この本の内容は 真実かフィクションか??
2019年2月16日 朝日新聞読書欄 「売れてる本」のコーナーで紹介されていた本です。
真実かフィクションか、と読者に思わせる「出版禁止」、ぞわっと怖さが忍び寄って来る感じでした。最近読んだ、本屋大賞ノミネート作品の「火のないところに煙は」もどこからが現実でどこからが創作なのか ひょっとしてすべて現実に起きたことなのか?と気持ちが悪い小説でした。
この「府中三億円事件…」も三億円事件の真犯人の真実の告白を綴っています。半信半疑で読み始めました。
なぜなら 小説投稿サイト「小説家になろう」で800万ページビューになって出版することになったらしいのです。ネット小説という手法と 大切な真実の告白、というのが結びつかない感じがしました。
コレは真実かもしれない、と思う根拠
根拠の第一は、犯人しか知り得ない事実を知っている、という点。
ジュラルミンケースには現金・ボーナス袋のほかにある特殊な「モノ」が入っていたという。

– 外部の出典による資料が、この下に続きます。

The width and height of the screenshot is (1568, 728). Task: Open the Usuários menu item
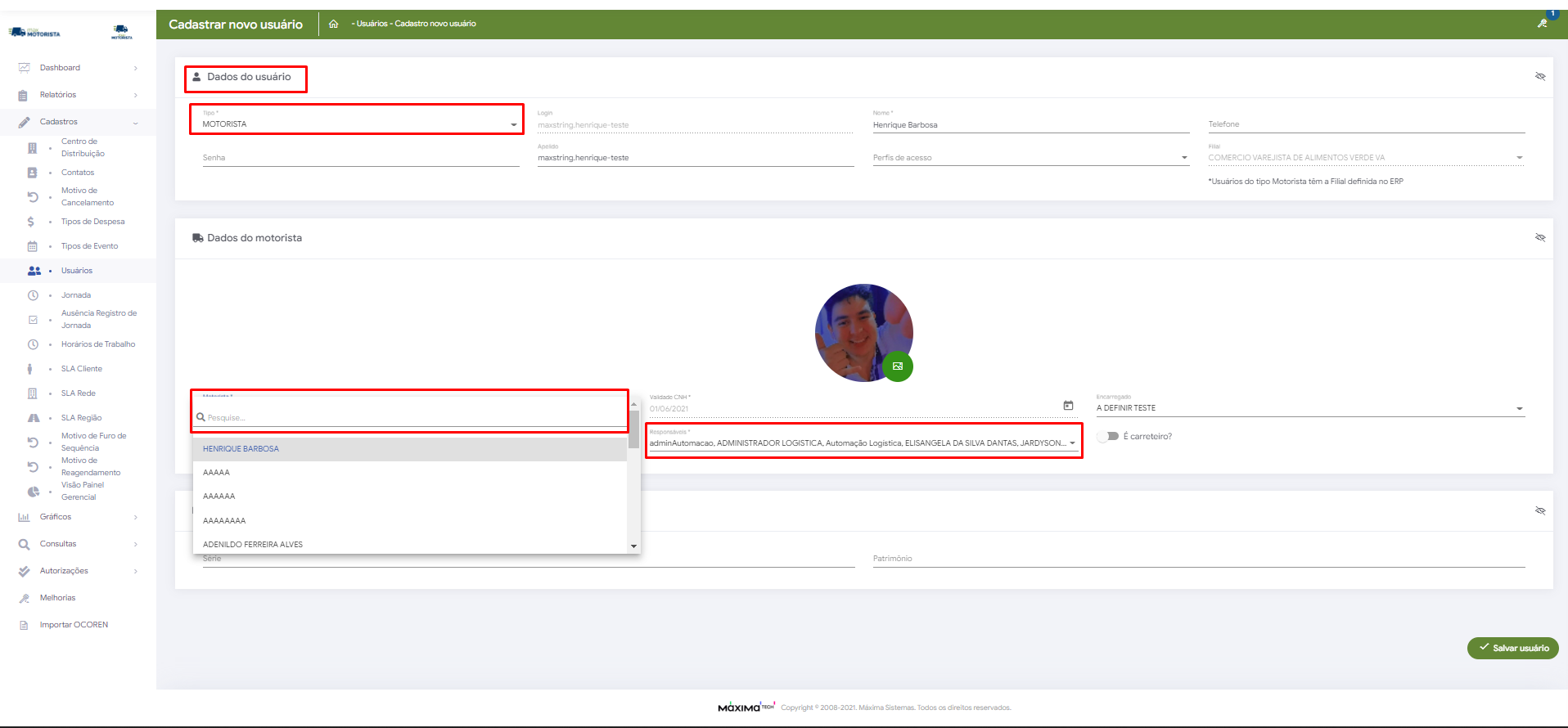(x=77, y=271)
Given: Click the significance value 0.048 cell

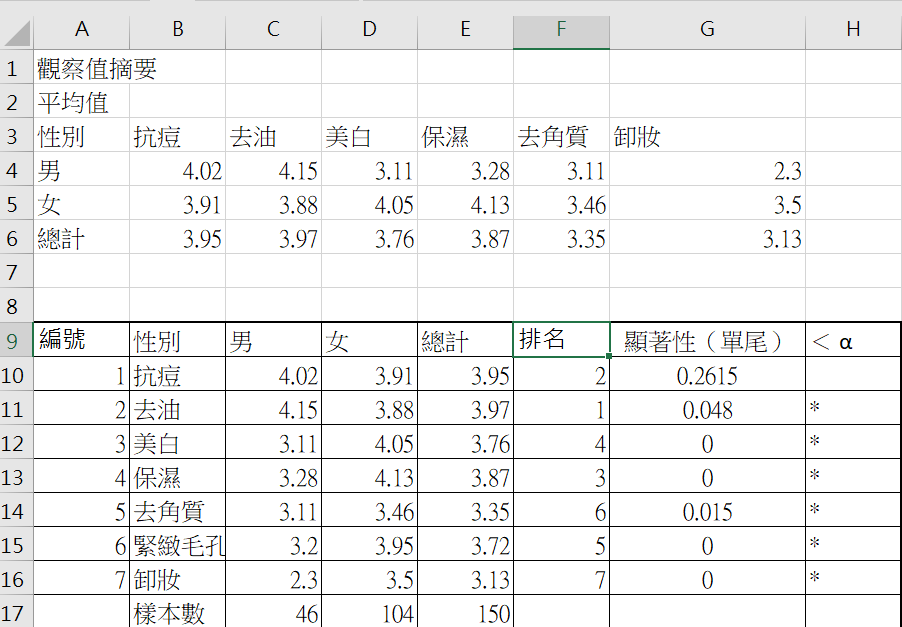Looking at the screenshot, I should click(707, 409).
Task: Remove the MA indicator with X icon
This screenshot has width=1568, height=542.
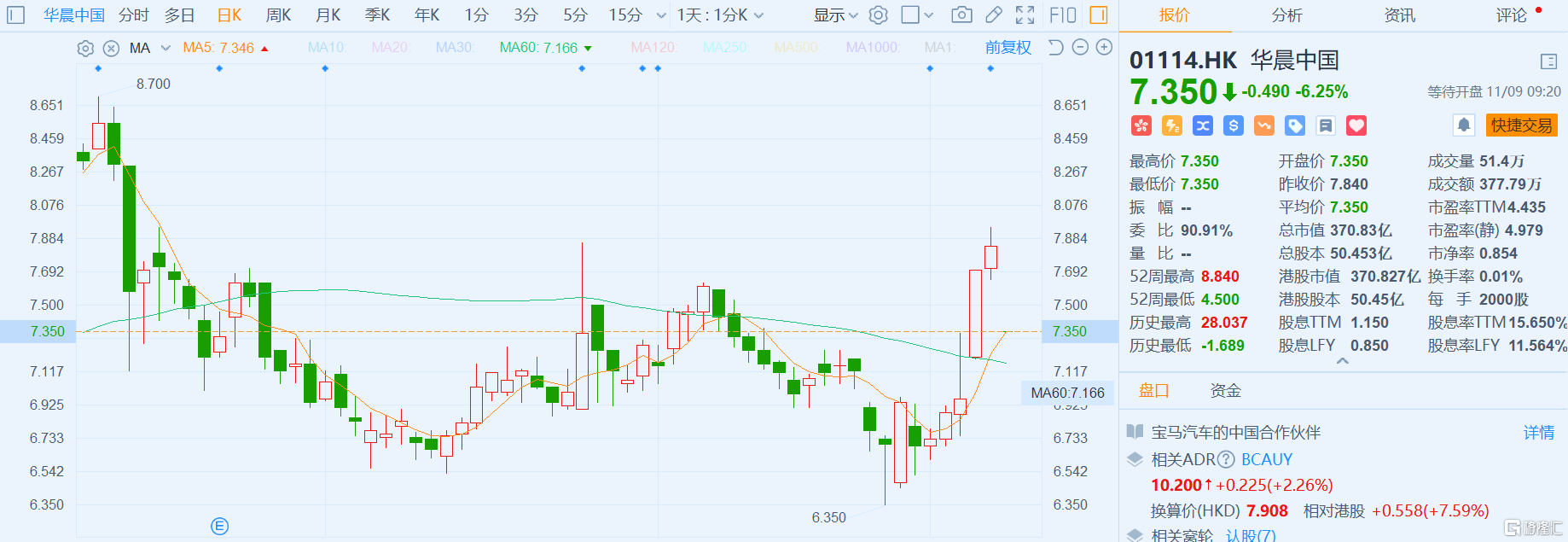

発炎筒の特殊な点火手法やジュラルミンケースに留置された「モノ」は一般発表されておらず、捜査関係者と真犯人しか知らないはずである。
ウィキペディアより 引用
本書では、発煙筒の点火方法や ジュラルミンケースにわざと入れておいた「モノ」について告白しています。
その方法が 警察が知っている事実と一致するのかどうか 読者には確かめようがありませんが ずーっと読み進めて来て 最後にこの重大発表があるので信じてしまいます。
そして 何より 犯人の心情として 今は70歳になろうとしている彼が どこかで真実を打ち明けたい、とおもっているのではないか、と感じました。このまま、真実が葬り去られることをよしとしなかったのでは、と。
更に この事実を白日の下に晒す事で贖罪の意味もあったのでは? 犯人・白田が当初一緒に計画していた省吾を裏切って単独犯行に及びました。
事件に使うつもりで借りていた省吾の父(警察官で白バイ乗り)の警察手帳を 空になったジュラルミンケースに入れ 疑いが省吾に向くように仕向けたのでした。
この警察手帳は、正式な遺留品として公開されていません。あの日から今日まで、隠蔽され続けているのです。「警察官の息子と事件をつなぐ決定的な証拠である」という理由で…。
本文より引用
本当でしょうか?
白田が裏切ったことで 省吾は事件から5日後に自殺してしまいます。(と、報道されました。父に殺された説もあり)
間接的に自分が殺したのと同じ、それを告白したかったのだと思いました。
大金も、好きな女性も手に入れたけれど 親友を自分の裏切りで死なせてしまったことへの後悔から逃れることができなかった白田は これですこし肩の荷が降りたのかな、と思いました。
世間を騒がせた大事件は 若者一人の手によって起きていたとは
事件当時の三億円って 現在の20億円ぐらいの価値になるそうです。
金額の多さにマスコミも テレビで取り上げたり 映画やドラマになったり 本が何冊も出ています。
そんな事件が たった一人のはたち前の青年が犯人だったとは。
この事件について 本やテレビを観てなかったのでとても新鮮に読みました。事件は1968年12月に起きました。大学では学生闘争が激しかった頃でしょうか?
大学を辞めて無為な日々を過ごすにはエネルギーが有り余っていて 生きる目標を見失っていた白田たちは情熱を向ける場を求め、三億円事件の計画を練ることにやりがいを見出していたようです。
決して 大金が欲しかったわけではなく。
胸にズシンと来る作品
真実か虚構か。
信じるか信じないか。
どちらにしても 最後の親友の死によって 鉛玉を飲み込んだような気分になります。
親友の死と3億円は等価だったのか???
それにしてもこの本 刊行が2018年12月10日、奇しくも 事件から丁度50年にあたります。意味ありげ。
先へ先へと興味が湧いて あっという間に読み終えてしまいました。